Papst schreibt Vorwort für Buch von Missbrauchsopfer
Als Kind wurde der Schweizer Daniel Pittet von einem Priester sexuell missbraucht. Über seine Erlebnisse hat er ein Buch geschrieben, das am Donnerstag auf Deutsch erschienen ist. In einem Vorwort bittet Papst Franziskus persönlich die Opfer von Missbrauch durch katholische Priester um Vergebung und kündigt an, hart gegen Missbrauch und dessen Vertuschung vorzugehen.
Täter kommt im Buch zu Wort
Der heute 57-jährige Pittet beschreibt in dem im Herder-Verlag erschienenen Buch "Pater, ich vergebe Euch!", wie ihn ein katholischer Priester und Kapuzinerpater über vier Jahre vergewaltigte. Der damalige Jugendpfarrer missbrauchte Jungen von 1968 bis 1972 auf brutalste Weise und fotografierte die Taten. Zu Beginn der Misshandlungen war Pittet noch nicht einmal zehn Jahre alt. In dem Buch kommt auch der Täter in einem Interview aus dem Jahr 2016 zu Wort und wird mit vollem Namen genannt.

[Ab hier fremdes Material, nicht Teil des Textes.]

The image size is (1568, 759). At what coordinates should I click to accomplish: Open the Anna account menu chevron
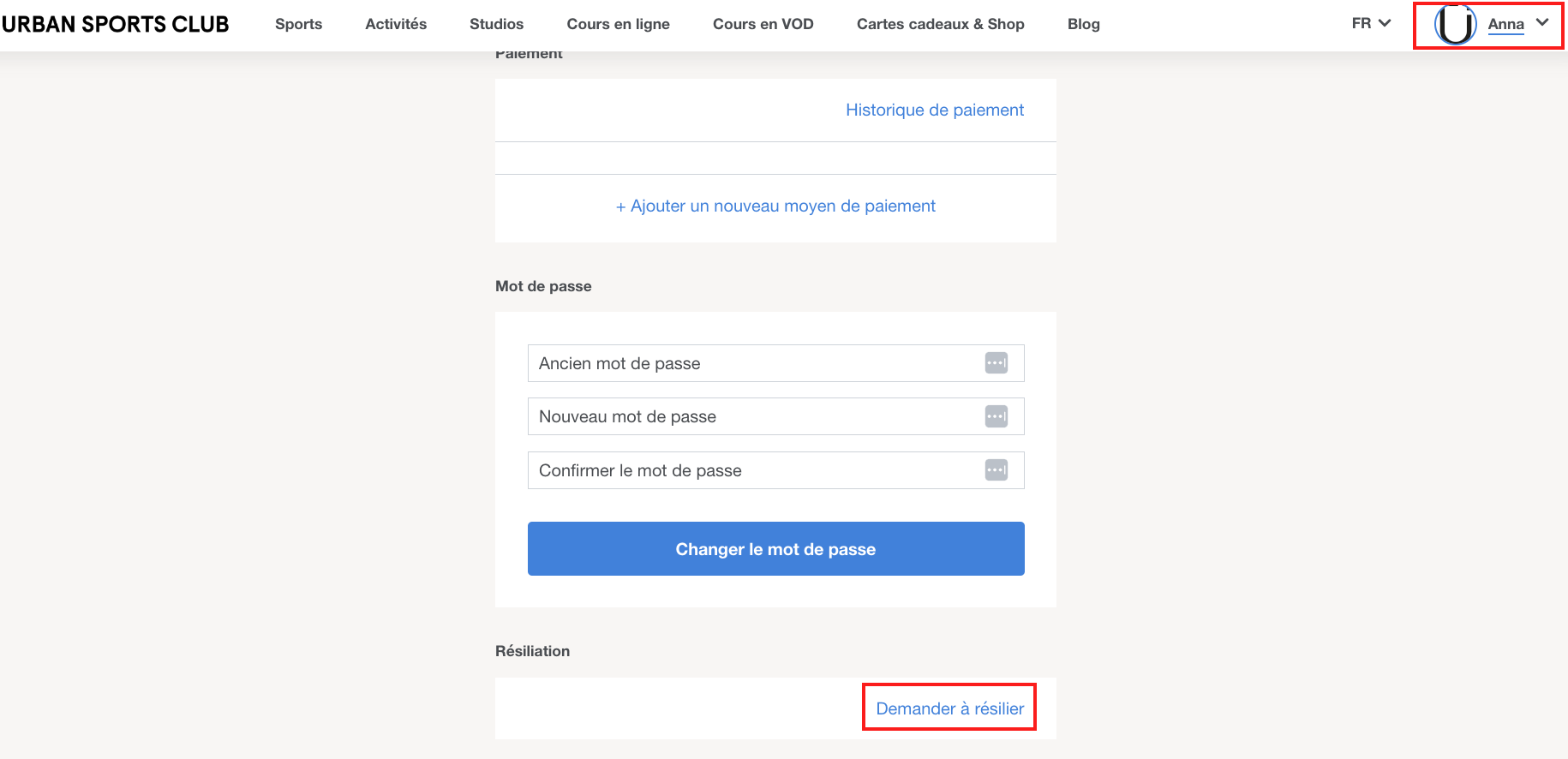[1542, 22]
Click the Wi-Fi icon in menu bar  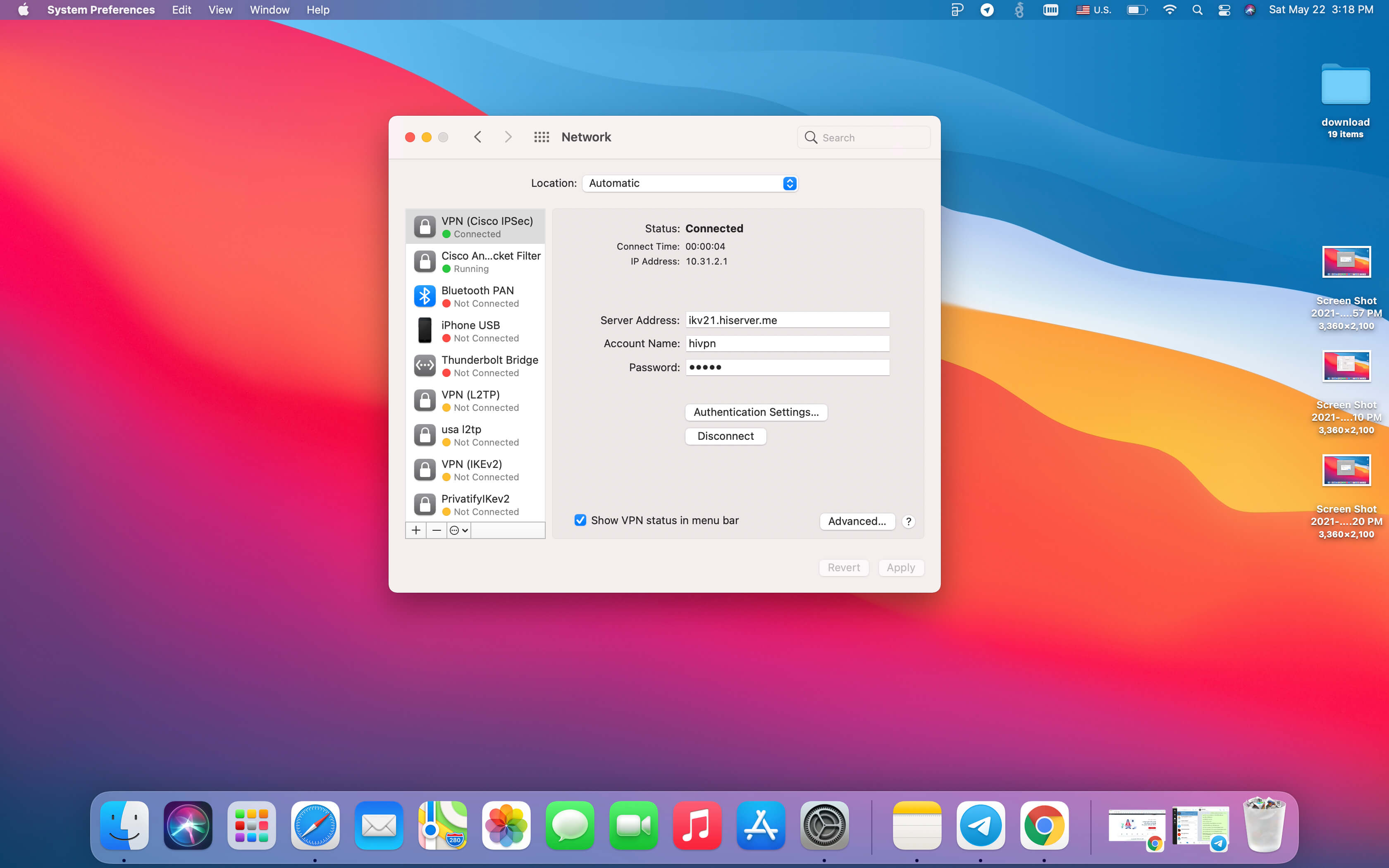[1169, 10]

Obwohl der Pater jahrelang auch andere Kinder missbrauchte, begann erst in den 1990er Jahren eine Aufarbeitung. Nach schweizerischen Medienberichten war eine juristische Aufarbeitung zu diesem Zeitpunkt nur noch teilweise möglich, da einige Taten bereits verjährt waren. 2012 wurde der Pater jedoch zu zwei Jahren Haft auf Bewährung verurteilt. Erst nach der Veröffentlichung von Pittets Buch, das schon im Februar auf Französisch und Italienisch erschienen war, wurde der Mann, der insgesamt mehr als 20 Kinder missbraucht haben soll, aus dem Klerikerstand und dem Kapuzinerorden entlassen. Er ist heute 77 Jahre alt.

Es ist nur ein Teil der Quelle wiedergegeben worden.